Архивный чиновник Афанасьев, никому здесь не известный, стоял в отдалении, где было приказано! — нес службу. В течение четырехчасовой церемонии его никто не заметил, для влиятельных лиц он был не лицом — принадлежностью, нужной, но не замечаемой, словно колонна, перила лестницы, ваза, корзина с цветами.

Архивный чиновник с длинным носом четыре часа стоял, где было приказано, и цепким взглядом схватывал все, что происходило в зале.

Он видел красивые, ничего не выражающие глаза императора и усыпанное бриллиантами, сверкающее, серебряного цвета платье императрицы. Он видел льющийся мимо трона поток светских дам — юных и старых, прекрасных и уродливых, косых, беззубых, жирных, тощих, горбатых; и все были одеты с великолепием и роскошью — в бархат, в атлас, в тончайшие кружева, которые нежно шевелились, подобно морской пене; драгоценные камни слепили глаза зелеными и красными лучиками, удивительные цветы (где только растут такие?) наполняли залу тягучим, пряным ароматом.

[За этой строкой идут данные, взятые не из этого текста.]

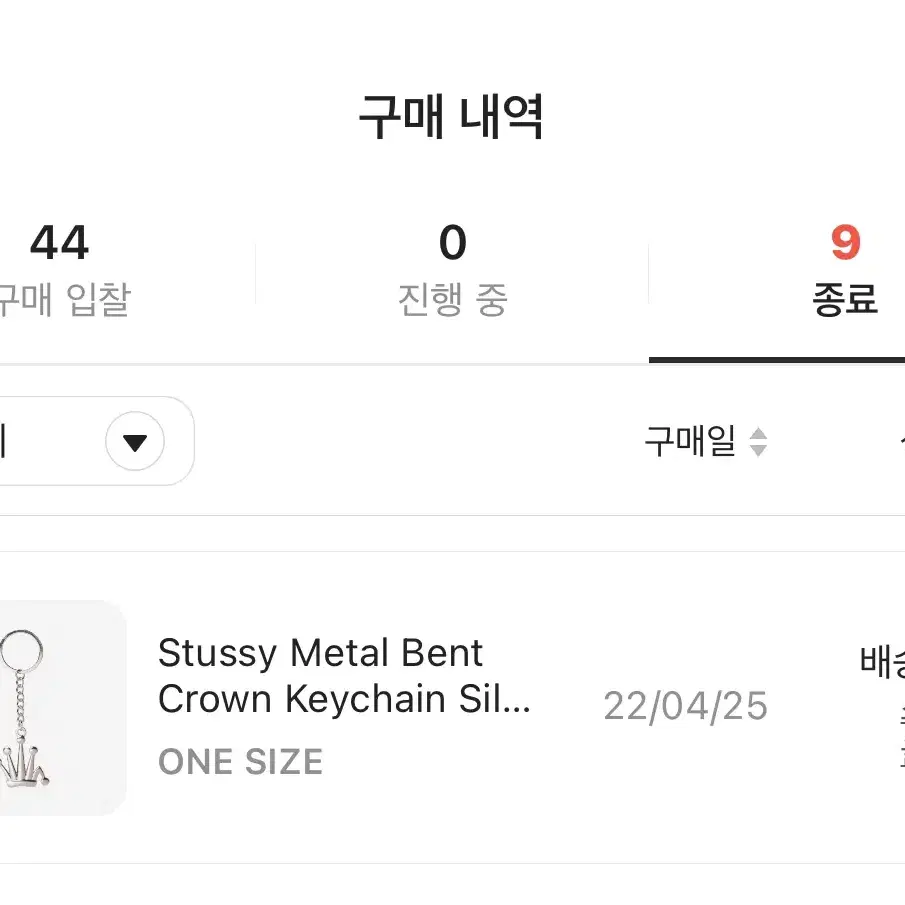Toggle the sort arrows icon beside 구매일
The width and height of the screenshot is (905, 905).
[x=758, y=442]

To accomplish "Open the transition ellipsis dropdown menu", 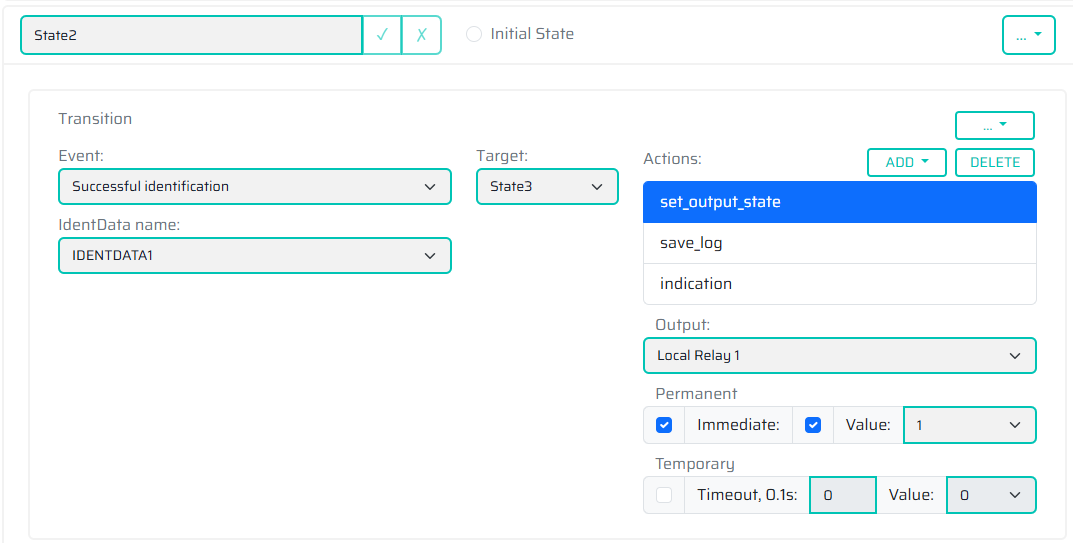I will coord(994,126).
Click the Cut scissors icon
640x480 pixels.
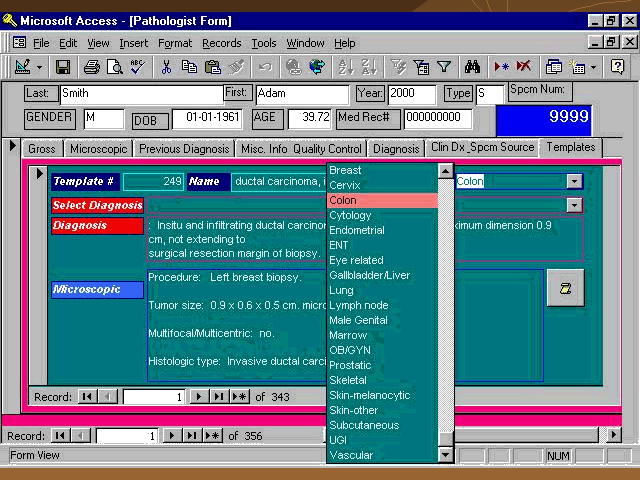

Тем, кто проплыл в этот день мимо трона, мимо императора с безучастными глазами, мимо сверкавшей императрицы, которая успевала каждой из проходивших дам сказать с улыбкой несколько слов, — тем, кого видал в этот день Афанасьев, принадлежала, должно быть, половина российских крестьян. Тысячи, десятки тысяч душ. Сколько деревень продала эта гордая черноволосая красавица княгиня, чтобы оплатить многотысячную алмазную брошь, изготовленную лучшими ювелирами?.. Сколько мастериц ослепло в темной избе над коклюшками, чтобы прикрыть кружевами дряблое, желтое тело кособокой старухи графини?.. Сколько народу полегло в землю от непосильного труда, чтобы удовлетворить прихоти известной своей капризной расточительностью толстухи министерши?..

«Они работают, а вы их труд ядите…» В голове у Афанасьева вертится строка из притчи российского пиита Александра Сумарокова.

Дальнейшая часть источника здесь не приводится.